**Action item:** Only one stretch of the listing below is wanted. Begin at the line that has "You are a GUI", stop after the line that has "Open the Newsletter", and repeat every line in between exactly.

**Given records:**
----------------------------------------

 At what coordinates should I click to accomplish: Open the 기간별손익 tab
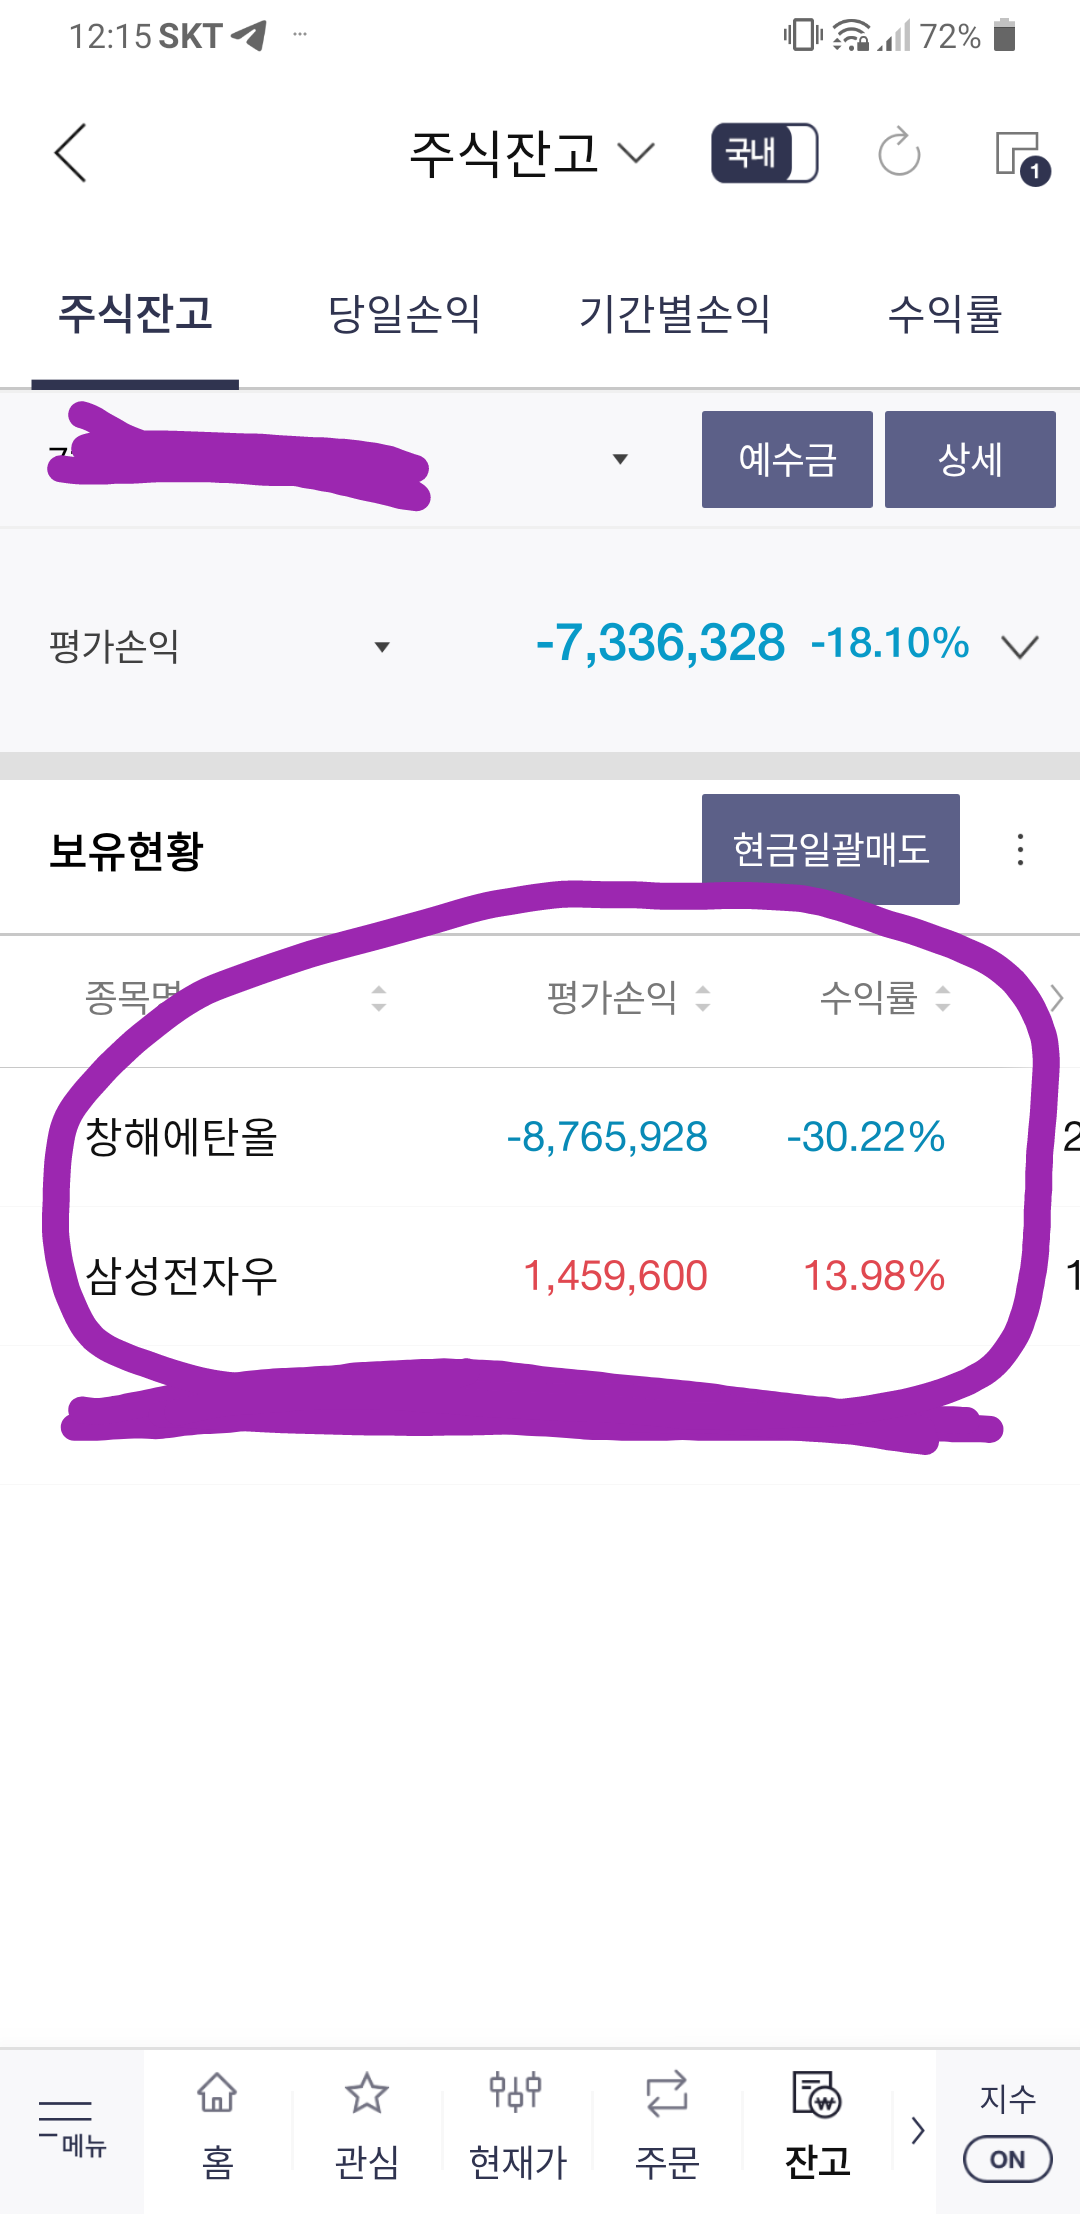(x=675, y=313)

----------------------------------------

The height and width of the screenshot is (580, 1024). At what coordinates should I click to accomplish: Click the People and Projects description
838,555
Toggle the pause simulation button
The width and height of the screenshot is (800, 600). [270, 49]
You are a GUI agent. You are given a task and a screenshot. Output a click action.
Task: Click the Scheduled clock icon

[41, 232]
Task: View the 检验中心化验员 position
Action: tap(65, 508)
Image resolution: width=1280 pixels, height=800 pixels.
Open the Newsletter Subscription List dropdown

----------------------------------------

**Exercise output:**
You are a GUI agent. You are given a task and a screenshot. Output a click action.
Task: Click the Scheduled clock icon

[41, 232]
Task: View the 检验中心化验员 position
Action: tap(65, 508)
Image resolution: width=1280 pixels, height=800 pixels.
Open the Newsletter Subscription List dropdown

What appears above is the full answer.